José Luis Suárez Domínguez 1

Es inevitable. Las universidades públicas en América Latina enfrentan hoy quizá el más desafiante de los retos impuestos por el contexto de la época contemporánea: responder a las transformaciones de una sociedad caracterizada por la revolución científica y tecnológica, por el ascenso del conocimiento como un elemento crucial para abrirse paso en la sociedad de la información y, desde luego, por las vicisitudes propias del esquema económico de la globalización.

Como apunta Brunner2, la universidad enfrenta una incapacidad radical en el sentido de que no expresa, ni lejanamente, una síntesis reflexiva de la época y sus cambios. No se trata de una crisis del funcionamiento de la universidad (organización, gobierno, etcétera), sino que es la propia «idea de universidad» –su espíritu, por decirlo así– la que está desalineada, en desequilibrio, respecto del entorno.

Pensar la universidad pública es una tarea compartida; sin embargo, el peso específico recae en ella misma. Sólo enfocándola como una institución destinada a la producción de conocimiento es posible precisar el rol que deberá jugar actualmente y en los próximos años. Reflexionar acerca de ella nos obliga a ubicarla como una institución que requiere, con cierta urgencia, acelerar sus respuestas a los cambios del entorno. Y es que las redes sociales se encuentran en un proceso constante de reorganización, siguiendo patrones comunes con las redes tecnológicas que abren paso a un mundo de información y comunicación anteriormente impensable.

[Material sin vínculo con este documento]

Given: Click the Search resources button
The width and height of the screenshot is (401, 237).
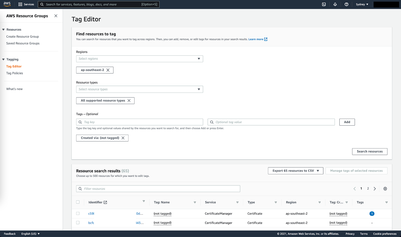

La nueva dinámica social de estructuras en red impone serias encrucijadas a la institución universitaria. Según Castells3, las redes constituyen la nueva morfología social de las sociedades y la difusión de la lógica en redes, que modifica sustancialmente la operación y resultados de los procesos de producción, experiencia, poder y cultura. Ante las infinitas posibilidades que se abren con la sociedad de la información, la cultura (con todas sus implicaciones simbólicas, de conocimiento y educación) cuenta ahora como uno de los capitales más sólidos en el desarrollo de cualquier país; se transforma en factor decisivo para la riqueza de las naciones.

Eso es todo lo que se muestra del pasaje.